Walter (Bill) Mickelson Jr. led his family's southern Minnesota newspaper business into the electronic age by moving into cable television. He gave back to the community by investing in foundations in New Ulm, Fairmont and other towns.

"He was a unique innovator in small-town Minnesota. They led the way to offset press at the New Ulm Journal and Fairmont Sentinel" in the early 1960s, said Mike Dupont, who worked on a book about Mickelson Media Inc.

In contrast to his outgoing father, Walt Sr., who started the family newspaper business, "Bill was more cerebral," Dupont said. "He took the business farther by dint of his intellect than his father did by his personality. ... He treated his people extremely well."

Mickelson, 84, died of respiratory pneumonia Sept. 4 in Minneapolis, said his son, Thor Mickelson, of Minneapolis. He had recently suffered a series of strokes.

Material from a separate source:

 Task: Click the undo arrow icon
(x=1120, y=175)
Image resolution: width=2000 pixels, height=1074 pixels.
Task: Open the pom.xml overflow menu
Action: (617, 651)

Mickelson taught junior high Sunday school in Fairmont and was a New Ulm Scout leader honored by the Boy Scouts with the Silver Beaver Award.

"He had what I think was an amazing ability to imagine possibilities and then out-organize anyone in achieving a goal ... in part with a wonderful sense of humor," said Thor Mickelson. "He cared deeply about people and working to make things better."

Bruce Fenske, publisher of the Journal and Sentinel papers, was an ad salesman at the New Ulm paper for Mickelson. "He was a real gentleman. You could talk to him when you'd see him at restaurants or on the streets. After I started full-time in 1973, I was having lunch one day in a restaurant. He was there and bought my lunch," Fenske said.

He said Mickelson was good at promoting from within and in the mid-1970s was one of the first to acquire a shared computer system for advertising, photos and other uses for his newspapers.

After selling the family's newspapers in 1980, Mickelson bought more cable TV franchises, primarily in New Mexico, where he moved in 1983. His effort to set up cable franchises in the Twin Cities failed, said Thor Mickelson. But he said his father sold the 51-year-old family business for about $60 million to what became Comcast in 1989.

True to his Christian beliefs about sharing wealth, Mickelson set up two foundations. Scandia provided funds for education and economic development in Africa. The Mickelson Media Foundation offered challenge grants to community foundations for education and other needs in towns where the company had operated. It provided $100,000 for Fairmont which, in turn, raised twice that amount.

Mickelson gave another $300,000 to New Ulm in a similar challenge, said Denis Warta, who once led the New Ulm Area Foundation.

In addition to his wife and son, Mickelson is survived by a daughter, Kirsten, of Minneapolis.

A memorial service will be held at 11 a.m. Saturday at Hennepin Avenue United Methodist Church in Minneapolis, followed by a luncheon.